= Your task =
After dropping the pictures, give again exactly the lines of the data from its first line through the line with "Given: Click the Ben James page heading", which is included as well.

= Records supplied =

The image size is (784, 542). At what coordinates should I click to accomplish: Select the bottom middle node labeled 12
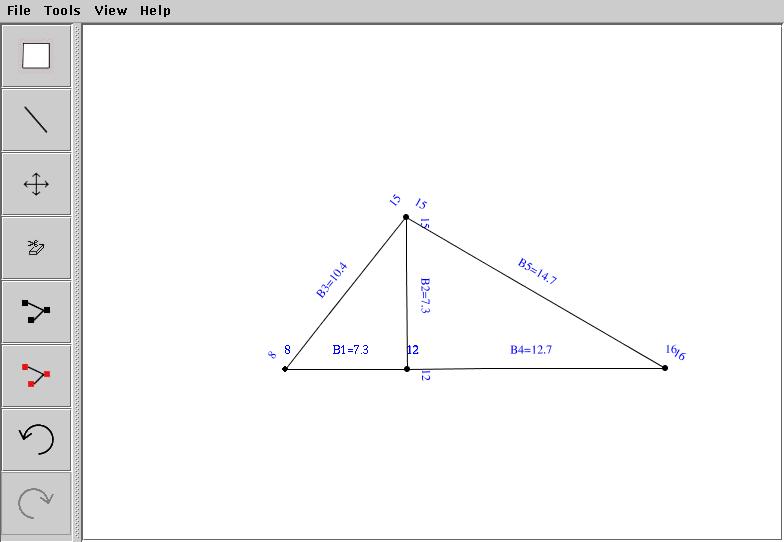(407, 369)
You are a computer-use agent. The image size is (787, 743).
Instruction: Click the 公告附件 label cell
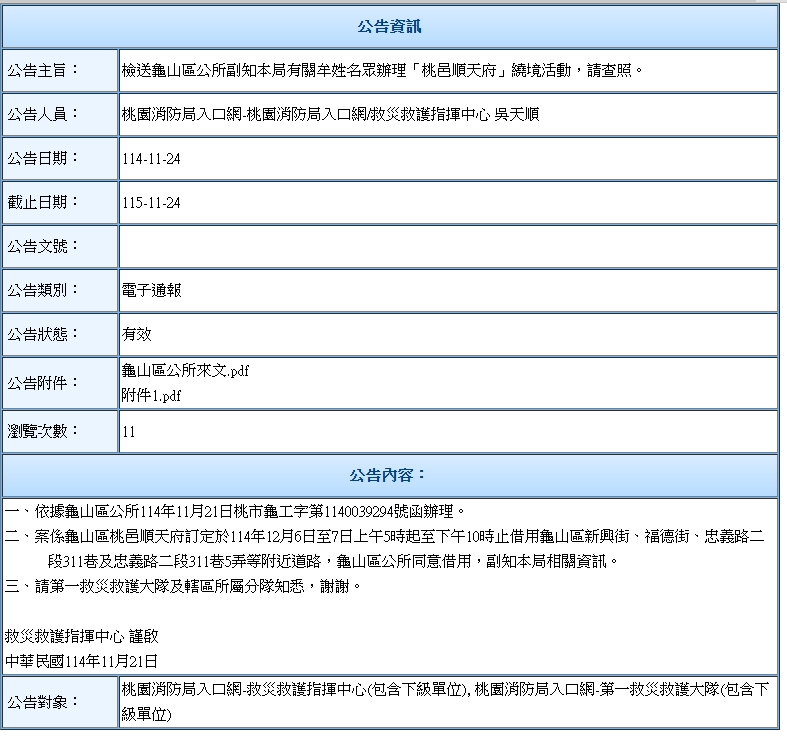click(60, 382)
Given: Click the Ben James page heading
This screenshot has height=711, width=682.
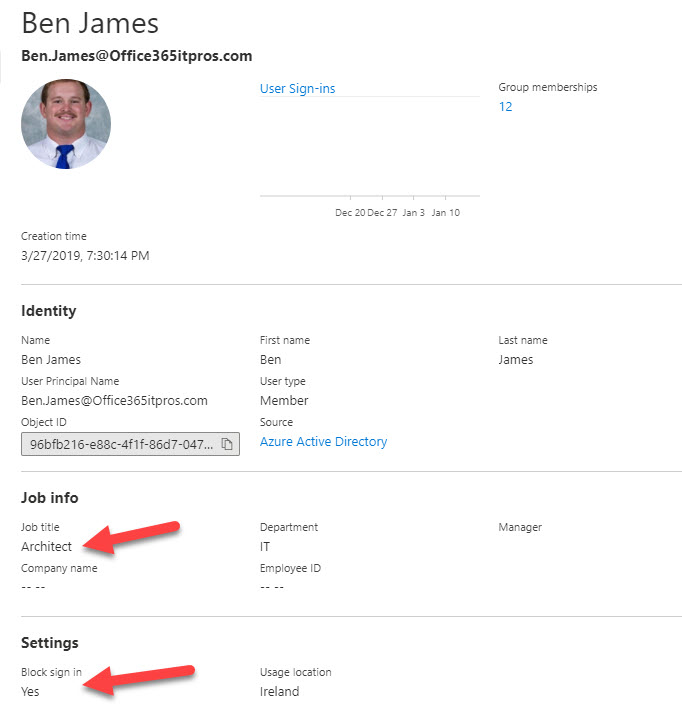Looking at the screenshot, I should point(90,23).
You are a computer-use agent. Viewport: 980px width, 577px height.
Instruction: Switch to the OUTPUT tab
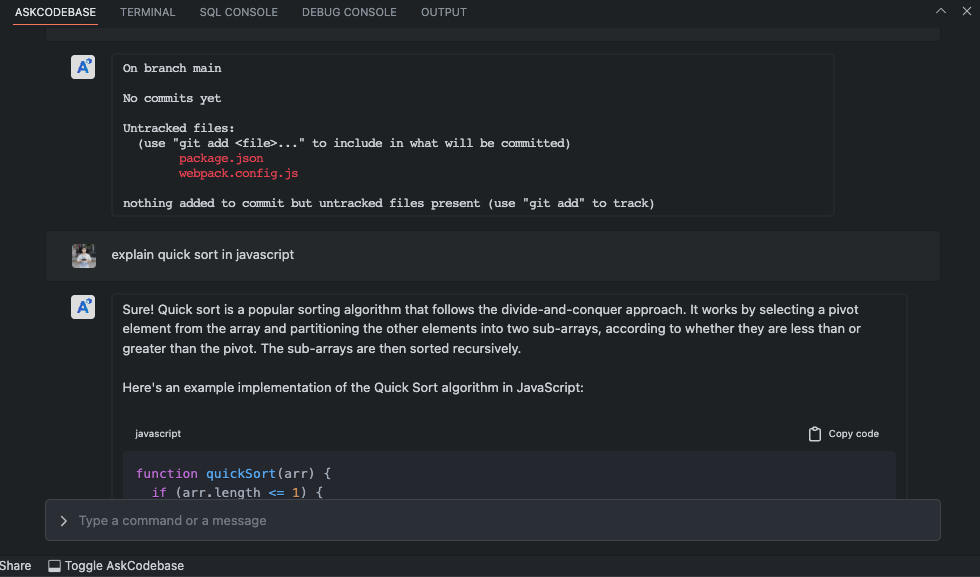point(443,12)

= Answer below =
The image size is (784, 542). At what coordinates should I click to accomplish: Select the bottom middle node labeled 12
(407, 369)
You are a computer-use agent. The image size is (787, 743).
Instruction: Click the 公告附件 label cell
click(60, 382)
Given: Click the Ben James page heading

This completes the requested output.